Under the lease agreement for the NCC property, Ontario Parks will grant NCC access to the property to monitor/inspect actions taken with respect to the IMS and Park Management Plan, or for the purposes of studies carried out by authorized researchers acting with the permission of Ontario Parks and NCC. Access will be subject to prior written notice of at least 24 hours and receipt of any necessary approvals from Ontario Parks under Provincial Park legislation or policy (e.g. research).

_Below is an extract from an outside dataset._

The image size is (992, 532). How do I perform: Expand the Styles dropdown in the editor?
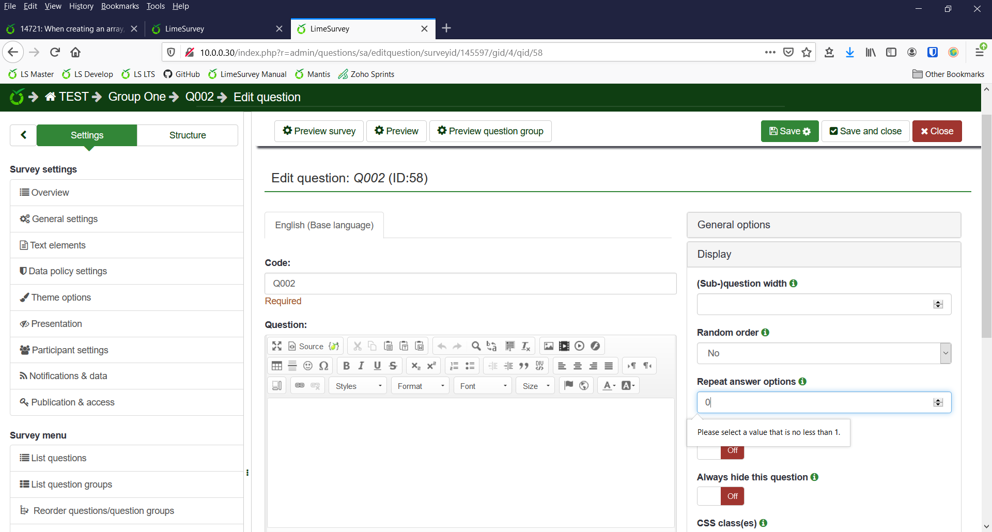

- Research by qualified individuals that contributes to knowledge of natural and cultural history and to environmental management will be encouraged
- All research must be compatible with heritage values and recreational uses and conform to the research policies and strategies for provincial parks, South Eastern Zone Ontario Parks and NCC
- Once regulated under the Provincial Parks Act, all research within the nature reserve, including research by Ontario and federal government agencies, will require Ontario Parks approval and must meet all other applicable provincial and federal requirements
- Research will be geared to minimizing disturbance on vegetation communities, sites altered by research activities will be restored as required
- Ontario Parks will collaborate with other partners (agencies, organizations, individuals) to further understanding and conservation of alvar ecosystems
- Ontario Parks will endeavor to publish and transfer information and knowledge gained from research and monitoring
- Priority will be given to research in the areas of:
- Alvar ecology, succession
- Ecological restoration, vegetation management, wildlife management
- Quantitative and qualitative inventories of flora and fauna
- Monitoring of ecological processes, flora and fauna, species at risk
- Inventory and monitoring and control of invasive species
- Under the lease agreement for the NCC property, NCC will be granted access to the property to monitor and/or inspect any actions taken under the IMS, and for authorized research activities.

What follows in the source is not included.